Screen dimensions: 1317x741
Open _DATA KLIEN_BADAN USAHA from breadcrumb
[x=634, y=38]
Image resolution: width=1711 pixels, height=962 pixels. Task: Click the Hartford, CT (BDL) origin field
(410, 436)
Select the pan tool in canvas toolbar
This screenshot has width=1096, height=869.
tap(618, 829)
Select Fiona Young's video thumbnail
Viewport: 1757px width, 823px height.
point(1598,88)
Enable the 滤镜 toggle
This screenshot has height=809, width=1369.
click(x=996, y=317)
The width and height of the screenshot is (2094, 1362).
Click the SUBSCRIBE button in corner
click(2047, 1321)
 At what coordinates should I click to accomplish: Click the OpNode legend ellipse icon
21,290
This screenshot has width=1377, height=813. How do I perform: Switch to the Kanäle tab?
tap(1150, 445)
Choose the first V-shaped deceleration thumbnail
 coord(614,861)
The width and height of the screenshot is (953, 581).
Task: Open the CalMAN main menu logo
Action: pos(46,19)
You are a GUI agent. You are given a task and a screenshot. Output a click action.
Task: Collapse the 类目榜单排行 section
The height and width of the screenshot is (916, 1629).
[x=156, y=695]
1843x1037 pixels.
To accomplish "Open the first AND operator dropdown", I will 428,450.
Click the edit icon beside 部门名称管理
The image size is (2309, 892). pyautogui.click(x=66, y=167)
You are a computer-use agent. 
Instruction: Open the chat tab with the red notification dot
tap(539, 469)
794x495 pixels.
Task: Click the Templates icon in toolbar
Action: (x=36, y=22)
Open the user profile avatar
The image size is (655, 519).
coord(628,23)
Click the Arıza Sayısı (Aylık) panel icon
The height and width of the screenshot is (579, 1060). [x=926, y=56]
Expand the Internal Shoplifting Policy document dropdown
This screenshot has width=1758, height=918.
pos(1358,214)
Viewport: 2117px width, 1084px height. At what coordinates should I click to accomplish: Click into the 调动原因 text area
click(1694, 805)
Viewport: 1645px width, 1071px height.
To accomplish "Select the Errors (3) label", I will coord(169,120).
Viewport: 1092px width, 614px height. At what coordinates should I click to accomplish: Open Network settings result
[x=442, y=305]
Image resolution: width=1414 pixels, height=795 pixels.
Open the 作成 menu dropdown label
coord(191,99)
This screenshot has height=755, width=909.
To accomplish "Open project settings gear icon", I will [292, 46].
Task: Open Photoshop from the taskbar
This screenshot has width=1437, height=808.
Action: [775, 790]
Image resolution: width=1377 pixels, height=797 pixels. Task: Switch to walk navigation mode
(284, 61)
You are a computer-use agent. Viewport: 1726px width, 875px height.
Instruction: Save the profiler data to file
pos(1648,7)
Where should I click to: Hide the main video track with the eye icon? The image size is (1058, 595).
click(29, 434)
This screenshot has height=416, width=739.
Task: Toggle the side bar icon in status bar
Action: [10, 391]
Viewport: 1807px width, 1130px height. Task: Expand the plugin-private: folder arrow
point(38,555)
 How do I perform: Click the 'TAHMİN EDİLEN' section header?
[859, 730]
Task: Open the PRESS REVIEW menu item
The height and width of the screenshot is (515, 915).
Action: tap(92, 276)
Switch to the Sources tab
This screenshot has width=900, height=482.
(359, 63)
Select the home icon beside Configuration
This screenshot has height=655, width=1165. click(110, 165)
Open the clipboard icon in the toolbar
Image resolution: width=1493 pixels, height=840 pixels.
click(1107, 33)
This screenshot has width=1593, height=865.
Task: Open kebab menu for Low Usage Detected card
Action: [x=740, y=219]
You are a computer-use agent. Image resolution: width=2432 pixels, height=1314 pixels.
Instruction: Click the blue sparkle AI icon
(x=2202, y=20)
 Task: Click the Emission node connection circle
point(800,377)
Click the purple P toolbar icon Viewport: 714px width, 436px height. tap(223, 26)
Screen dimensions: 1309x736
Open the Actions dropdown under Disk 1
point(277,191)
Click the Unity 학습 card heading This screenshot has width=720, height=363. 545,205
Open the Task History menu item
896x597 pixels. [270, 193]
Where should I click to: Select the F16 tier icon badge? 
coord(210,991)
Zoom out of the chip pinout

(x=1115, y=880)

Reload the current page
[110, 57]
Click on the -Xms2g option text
★ ★ ★ ★ ★ ★ ★
(Directions) Working from the entries above, find every line in which the word "will" occurs and copy it.

(Response box)
To accomplish "Open the first AND operator dropdown", I will 428,450.
To accomplish "Select the Errors (3) label", I will coord(169,120).
To accomplish "Open project settings gear icon", I will [292, 46].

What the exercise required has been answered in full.